“We don’t call them cells, we call them rooms.” That’s what a prison officer said to me as she showed me around a young offender’s cell, with his makeshift curtains and attempt to brighten up the bare walls around him by colour coordinating his cereal boxes and snacks. But whether we call them cells or rooms, the stark reality is that under the Tories, outcomes for children in custody are dismal and child prisons are failing miserably.
Secure Training Centres and Young Offender Institutions have long been hitting headlines for their plummeting standards and closures. Medway, Oakhill and Rainsbrook are all infamous for surges of violence and self-harm, abuse and neglect. Young offenders languish in cells for 23 hours a day, hundreds allege abuse and gang violence erupts frequently.
And it’s all shamefully propped up by this Conservative government. A government that rewards failing private provider G4S with a contract to run a new mega prison, HMP Five Wells, despite the Inspectorate’s warning of serious failings at Oakhill. A government for which youth justice is an afterthought. Neither the current Justice Secretary nor his predecessor have bothered to visit a single institution in the country in the last 18 months.
After a decade of Tory austerity, stripping communities of vital youth services and hollowing out the youth justice system, reoffending rates are still higher than ten years ago, young people are getting sucked back into criminal behaviour and our communities are less safe.
That’s why it is unforgivable that this Conservative government has squandered over £100m of taxpayers’ money in over a decade procuring Secure Children’s Homes beds in England and Wales that lie empty. That is despite them providing the highest standard of care and rehabilitation, and despite the crisis of conditions in youth custody.

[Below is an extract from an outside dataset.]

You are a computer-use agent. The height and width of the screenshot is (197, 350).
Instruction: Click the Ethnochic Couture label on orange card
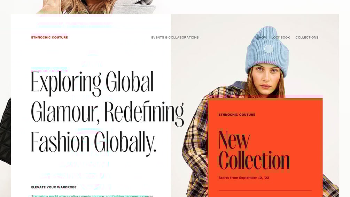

Five years ago, the government acknowledged, in addition to their dismal record of preventing crime and reoffending, that child prisons couldn’t keep young offenders safe. It committed to phasing them out and moving towards Secure Schools – environments like Secure Children’s Homes, which offer a safe, locked environment focusing on rehabilitation and education, only inferior.
Yet Labour’s new analysis reveals that in 2021 alone over 48% of beds procured by the Ministry of Justice stood empty, at a significant cost to the taxpayer of £14.1m. Money poured down the drain that could have been better spent on driving down youth re-offending, improving custody conditions and on keeping our communities safe.
This high-on-tax, soft-on-crime Conservative government may talk tough, but in reality has cut youth and crime prevention by 70% in real terms – meaning young people get caught up in crime and reoffending. This government is standing idly by while violence and bad behaviour in child prisons spiral out of control, exposing children to risk factors that see them up to 20 times more likely to reoffend than if they were placed in safer environments.
This government may also talk tough about rehabilitation, but it is denying people an opportunity to get their lives back on track. Secure Children’s Homes are the only viable option to ensure offenders are rehabilitated, yet half of the beds are sitting empty.
And when over half of children in youth custody come from Black or ethnic minority backgrounds, but three quarters of children in Secure Children’s Homes are white, this government is clearly failing to tackle racial disparities or give Black or ethnic minority children the same opportunity to turn their lives around.
This is a shameful position to be in five years after announcing that child prisons are unsafe and unfit for purpose, and five years after the Lammy Review’s recommendations to improve outcomes for Black, Asian and Minority Ethnic individuals in the criminal justice system. This government must now step up and do more to stop children from becoming the adult criminals of tomorrow.
Labour is calling for a rethink on the government’s failed approach to youth custody and to commission an independent review to fix the crisis it has created. The government must stop throwing taxpayers’ money down the drain and start investing in the rehabilitation needed to ensure young offenders don’t fall back into a life of crime.
It’s easy for us to add the youth justice system to the Tories’ file of failure. But behind every statistic is a young person being failed by the system or a community paying the high social price of reoffending.